• Text segment
►
As the new decade begins, there is considerable merit in systematically embarking on expanding the level and scope of international financial services (IFS) in India.

IFS includes such activities as fund raising,asset management and global portfolio diversification, mergers and acquisitions, corporate treasury management operations and financing public-private partnerships.

While Mumbai is the most logical centre for further developing IFS in India, others such as the proposed Gujarat International Financial Tech-city (GIFT) could act as a complementary centre.

It may seem odd to stress the need for developing IFS during the fragile recovery from the global financial and economic crisis. The Reserve Bank of India (RBI) has argued with considerable justification that its conservative approach to liberalisation of the financial sector has significantly contributed to mitigating the macroeconomic impact of the current global crisis.

Nevertheless, diminished prospects of the current providers of IFS due to the crisis and subsequent rethinking of the appropriate role of finance; India’s own growth prospects; and its vision of emerging as a major economic power strongly suggest that this is an opportune time to develop IFS in India.

It should be recognised that current and capital account flows invariably involve IFS transactions. The 2007 report of the committee set up by the finance ministry (known as the Percy Mistry Committee Report) has estimated that even under conservative assumptions, purchases by Indian households and firms of IFS will be nearly $50 billion by 2015, and could exceed $120 billion by 2025.

In 2008, India had a merchandise trade deficit of $116 billion, and a trade surplus of $19 billion on services trade, resulting in a total trade deficit of $97 billion. The merchandise trade deficit is likely to continue to remain high. IFS purchases envisaged would lead to even higher deficits, putting considerable pressure on India’s balance of payments and exchange rate.

India’s consolidated true fiscal deficit is projected at nearly 13% of GDP in 2009-10. India’s public debt already exceeds 85% of GDP (a maximum of 60% is considered to be sustainable). The fiscal and current account deficit together would have serious repercussions on macroeconomic and financial stability.

Developing IFS would be one of the policy initiatives to manage this macroeconomic challenge.

India must chart a road map for making fiscal policy consistent with goals of the Fiscal Responsibility and Budget Management (FRBM) Act. It is hoped that the report of the 13th Finance Commission, under the chairmanship of Vijay Kelkar, would emphasise the urgency of fiscal consolidation and suggest a roadmap to achieve it.

The focus of the first phase should be on creating a competitive environment for providing IFS required by domestic economic agents within India. As the Mistry Committee has rightly emphasised, this would involve developing more sophisticated bond-currency-derivative (BCD) markets within India, requiring more substantive financial sector reforms. 

Thus, impediments to the development of corporate and municipal bonds markets need to be urgently addressed. India is rapidly urbanising, but the governance and management of urban centres have not received requisite resources and reforms.

Municipal bond markets and public-private partnerships could help provide urban amenities, which are essential for attracting and retaining talent and expanding the urban economic base.

While there are considerable private sector institutional capabilities in the financial sector, more rapid and extensive divestment of public sector banks, albeit in a phased manner, merits serious consideration.
◄
• Information provided
►
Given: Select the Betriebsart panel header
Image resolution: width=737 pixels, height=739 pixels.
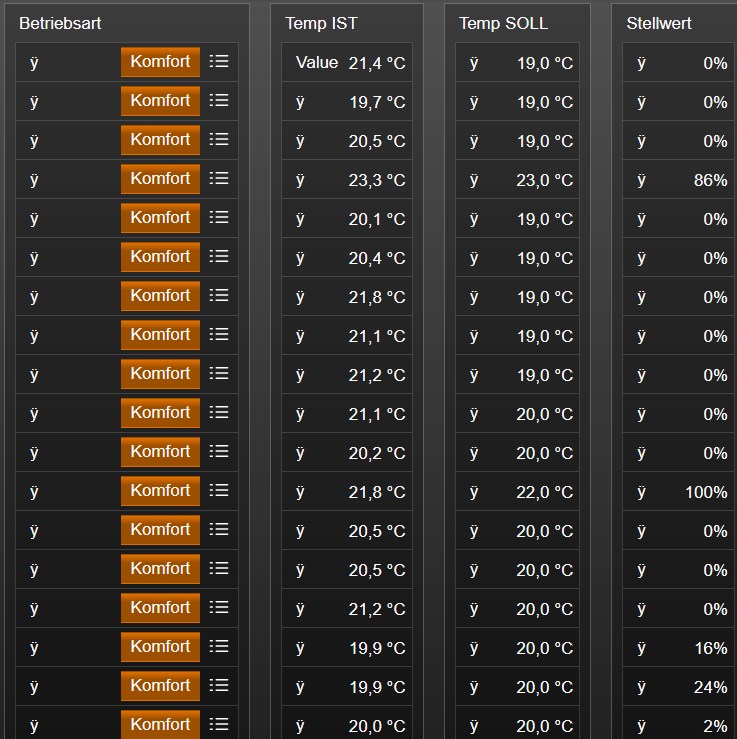Looking at the screenshot, I should (x=60, y=23).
◄
• Set of tasks
**1.** Repeat the text on international financial services in India word for word, starting at "It may seem" and ending at "IFS in India.".
**2.** Please carry on the text on international financial services in India from the point where it stops.
The listing plays no part in what you are asked to do.

• Outputs for the tasks
**1.**
It may seem odd to stress the need for developing IFS during the fragile recovery from the global financial and economic crisis. The Reserve Bank of India (RBI) has argued with considerable justification that its conservative approach to liberalisation of the financial sector has significantly contributed to mitigating the macroeconomic impact of the current global crisis.

Nevertheless, diminished prospects of the current providers of IFS due to the crisis and subsequent rethinking of the appropriate role of finance; India’s own growth prospects; and its vision of emerging as a major economic power strongly suggest that this is an opportune time to develop IFS in India.

**2.**
Deeper reforms of corporate governance and management structures of public sector financial institutions and concomitant rationalisation of the role of the RBI are also needed. The reported concern of the public sector banks about the need to develop requisite human resources is welcome, but must be approached systematically with complementary changes including upgrading technology and management information systems.

In recent years, India’s public sector banks such as State Bank of India, and insurance companies such as Life Insurance Corporation have been increasingly involved in joint ventures with foreign partners, and have been targeting markets abroad. They could be encouraged to locate more of the required IFS for their international operations within India. India should also aim to attract financial institutions from other countries, including from East Asian countries such as Japan and Korea, to provide IFS from India.

India aims to be a knowledge economy as application, diffusion, and development of knowledge is acknowledged to be a major contributor to economic growth. India’s infrastructure financing needs and the increasingly sophisticated domestic and international operations of Indian companies will significantly expand the need for financial sector knowledge workers.

India has a large domestic economy and a pool of knowledge workers in the financial sector. Currently many of them are making contributions outside of India. Similar to government’s plans of attracting knowledge workers in the health sector, appropriate incentives and amenities need to be provided to attract and retain knowledge workers in the financial sector.

In this context, GIFT’s recognition of the need to develop knowledge workers from across the country to Gandhinagar is to be welcomed as it is consistent with India’s aim to be a knowledge economy while providing productive employment opportunities. If Mumbai is to become a centre for IFS, it will need to respect merit and welcome Indians from all parts of the country.

The development of IFS in India primarily for domestic needs should be the first priority. This phase may last perhaps a decade. As India’s financial and capital markets acquire greater depth and size, in the subsequent phases, India could consider serving the needs of international clients and become a global financial centre. It is therefore clear that the policymakers and the stakeholders need to sustain their efforts and focus over a long term, and plan sequencing of this process carefully.

The Mistry Committee Report has provided many helpful steps regarding this process. The recommendations of this report should be combined with that of the Raghuram Rajan Committee Report (2008) initiated by the Planning Commission, which focused on the entire financial sector, and with the 13th Finance Commission Report, which is to be released in February. It is now time for concrete actions and policy initiatives to develop IFS in India.

Mukul Asher is a professor (sppasher@nus.edu.sg) and Azad Singh Bali (sppasb@nus.edu.sg) a research associate at the Lee Kuan Yew School of Public Policy, National University of Singapore.

Views are personal.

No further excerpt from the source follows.